§ RECORDS SUPPLIED
********
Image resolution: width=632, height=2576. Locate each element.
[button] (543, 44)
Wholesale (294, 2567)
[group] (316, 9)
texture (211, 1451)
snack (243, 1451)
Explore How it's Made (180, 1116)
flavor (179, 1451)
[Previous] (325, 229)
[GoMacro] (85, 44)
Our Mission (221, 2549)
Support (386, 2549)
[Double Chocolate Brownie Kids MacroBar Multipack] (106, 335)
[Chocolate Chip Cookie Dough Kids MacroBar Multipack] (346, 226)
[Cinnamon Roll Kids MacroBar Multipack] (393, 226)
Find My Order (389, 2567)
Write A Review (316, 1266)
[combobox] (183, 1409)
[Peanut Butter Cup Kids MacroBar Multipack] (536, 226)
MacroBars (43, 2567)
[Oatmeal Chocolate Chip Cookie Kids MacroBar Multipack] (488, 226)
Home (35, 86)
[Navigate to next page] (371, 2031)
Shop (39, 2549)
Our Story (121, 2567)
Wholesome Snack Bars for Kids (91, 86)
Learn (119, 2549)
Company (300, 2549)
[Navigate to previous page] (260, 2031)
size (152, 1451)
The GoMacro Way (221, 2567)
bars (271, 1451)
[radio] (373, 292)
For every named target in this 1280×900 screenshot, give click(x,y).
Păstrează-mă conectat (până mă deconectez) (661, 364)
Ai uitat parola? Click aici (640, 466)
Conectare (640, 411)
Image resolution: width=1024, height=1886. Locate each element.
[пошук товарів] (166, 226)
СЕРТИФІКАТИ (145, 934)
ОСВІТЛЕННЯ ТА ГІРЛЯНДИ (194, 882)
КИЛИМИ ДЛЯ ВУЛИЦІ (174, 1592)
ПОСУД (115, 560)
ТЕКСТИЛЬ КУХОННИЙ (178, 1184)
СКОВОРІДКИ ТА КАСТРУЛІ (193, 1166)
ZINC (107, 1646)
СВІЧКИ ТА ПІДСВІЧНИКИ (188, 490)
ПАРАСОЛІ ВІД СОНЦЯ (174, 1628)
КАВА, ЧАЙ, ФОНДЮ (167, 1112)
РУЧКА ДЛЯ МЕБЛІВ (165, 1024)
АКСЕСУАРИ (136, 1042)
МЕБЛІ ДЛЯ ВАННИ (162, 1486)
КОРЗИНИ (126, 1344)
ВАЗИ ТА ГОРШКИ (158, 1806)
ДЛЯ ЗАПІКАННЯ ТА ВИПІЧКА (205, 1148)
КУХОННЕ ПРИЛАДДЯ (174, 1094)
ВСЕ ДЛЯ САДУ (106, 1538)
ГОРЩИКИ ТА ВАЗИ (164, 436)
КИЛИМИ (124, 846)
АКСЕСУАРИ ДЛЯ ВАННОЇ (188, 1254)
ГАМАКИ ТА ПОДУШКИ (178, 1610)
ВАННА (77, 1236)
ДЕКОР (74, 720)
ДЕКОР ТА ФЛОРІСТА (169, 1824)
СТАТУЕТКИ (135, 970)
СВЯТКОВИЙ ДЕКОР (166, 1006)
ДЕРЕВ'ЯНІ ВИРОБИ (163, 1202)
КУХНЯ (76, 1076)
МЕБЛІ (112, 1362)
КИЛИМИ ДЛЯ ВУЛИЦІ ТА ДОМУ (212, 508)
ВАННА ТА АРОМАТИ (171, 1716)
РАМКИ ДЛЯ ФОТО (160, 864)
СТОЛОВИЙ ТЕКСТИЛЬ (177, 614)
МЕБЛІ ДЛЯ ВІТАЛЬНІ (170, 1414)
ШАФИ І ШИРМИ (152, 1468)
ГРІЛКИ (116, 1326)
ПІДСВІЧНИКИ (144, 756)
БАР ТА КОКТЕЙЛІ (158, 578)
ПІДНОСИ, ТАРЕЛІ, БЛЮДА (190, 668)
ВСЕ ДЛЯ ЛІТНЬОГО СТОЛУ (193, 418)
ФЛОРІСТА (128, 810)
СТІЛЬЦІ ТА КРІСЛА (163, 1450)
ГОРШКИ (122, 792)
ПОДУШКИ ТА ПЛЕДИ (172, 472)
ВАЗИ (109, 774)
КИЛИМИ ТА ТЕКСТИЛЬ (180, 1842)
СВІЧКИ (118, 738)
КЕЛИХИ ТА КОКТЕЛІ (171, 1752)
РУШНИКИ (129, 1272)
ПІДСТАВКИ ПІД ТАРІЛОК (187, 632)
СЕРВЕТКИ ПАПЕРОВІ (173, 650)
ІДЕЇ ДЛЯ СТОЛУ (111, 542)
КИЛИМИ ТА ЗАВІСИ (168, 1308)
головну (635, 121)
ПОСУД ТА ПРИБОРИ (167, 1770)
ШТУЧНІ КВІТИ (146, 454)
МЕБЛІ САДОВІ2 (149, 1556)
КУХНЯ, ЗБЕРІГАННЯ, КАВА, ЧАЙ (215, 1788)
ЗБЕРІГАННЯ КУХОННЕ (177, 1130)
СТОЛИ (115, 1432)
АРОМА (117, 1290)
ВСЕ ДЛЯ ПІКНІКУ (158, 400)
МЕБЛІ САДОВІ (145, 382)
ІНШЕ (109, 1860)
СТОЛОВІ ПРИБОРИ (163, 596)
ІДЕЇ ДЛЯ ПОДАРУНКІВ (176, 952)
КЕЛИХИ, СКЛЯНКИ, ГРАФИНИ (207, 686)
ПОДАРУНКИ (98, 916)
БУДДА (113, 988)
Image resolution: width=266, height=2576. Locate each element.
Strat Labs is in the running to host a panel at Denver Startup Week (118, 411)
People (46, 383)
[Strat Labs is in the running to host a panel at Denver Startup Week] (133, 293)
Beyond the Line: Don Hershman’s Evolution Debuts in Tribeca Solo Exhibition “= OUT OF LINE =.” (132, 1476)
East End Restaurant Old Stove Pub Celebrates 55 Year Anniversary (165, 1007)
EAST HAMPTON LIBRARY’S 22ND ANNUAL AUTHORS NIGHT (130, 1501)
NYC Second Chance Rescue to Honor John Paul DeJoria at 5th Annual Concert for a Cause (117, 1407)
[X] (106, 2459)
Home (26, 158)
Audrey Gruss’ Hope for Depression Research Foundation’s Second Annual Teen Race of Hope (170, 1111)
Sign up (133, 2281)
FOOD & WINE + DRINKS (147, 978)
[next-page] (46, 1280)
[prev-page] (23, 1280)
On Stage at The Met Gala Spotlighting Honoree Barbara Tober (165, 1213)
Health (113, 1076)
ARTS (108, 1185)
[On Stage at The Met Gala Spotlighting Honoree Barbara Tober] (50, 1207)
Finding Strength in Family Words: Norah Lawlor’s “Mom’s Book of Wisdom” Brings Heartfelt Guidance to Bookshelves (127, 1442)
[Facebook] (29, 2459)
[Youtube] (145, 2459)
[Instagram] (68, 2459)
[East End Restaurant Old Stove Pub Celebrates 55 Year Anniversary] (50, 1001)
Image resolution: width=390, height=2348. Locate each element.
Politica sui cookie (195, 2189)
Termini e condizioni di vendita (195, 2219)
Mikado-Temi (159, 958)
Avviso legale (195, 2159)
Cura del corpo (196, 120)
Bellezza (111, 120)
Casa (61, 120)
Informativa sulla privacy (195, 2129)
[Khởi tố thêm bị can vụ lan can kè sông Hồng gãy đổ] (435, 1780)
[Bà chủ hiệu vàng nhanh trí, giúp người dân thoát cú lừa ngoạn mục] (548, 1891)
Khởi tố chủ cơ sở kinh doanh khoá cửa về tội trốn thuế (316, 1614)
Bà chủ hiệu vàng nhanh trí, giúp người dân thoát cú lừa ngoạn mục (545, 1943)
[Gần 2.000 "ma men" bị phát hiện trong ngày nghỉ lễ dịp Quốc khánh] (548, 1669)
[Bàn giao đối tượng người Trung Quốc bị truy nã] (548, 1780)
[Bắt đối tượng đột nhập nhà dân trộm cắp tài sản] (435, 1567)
********
§ WHAT TO PRODUCE
Print again the lines of the entries above that fall between the line holding "КИЛИМИ ТА ЗАВІСИ (168, 1308)" and the line holding "ВСЕ ДЛЯ ПІКНІКУ (158, 400)", inclusive, exactly as they stand.

§ SOLUTION
КИЛИМИ ТА ЗАВІСИ (168, 1308)
головну (635, 121)
ПОСУД ТА ПРИБОРИ (167, 1770)
ШТУЧНІ КВІТИ (146, 454)
МЕБЛІ САДОВІ2 (149, 1556)
КУХНЯ, ЗБЕРІГАННЯ, КАВА, ЧАЙ (215, 1788)
ЗБЕРІГАННЯ КУХОННЕ (177, 1130)
СТОЛИ (115, 1432)
АРОМА (117, 1290)
ВСЕ ДЛЯ ПІКНІКУ (158, 400)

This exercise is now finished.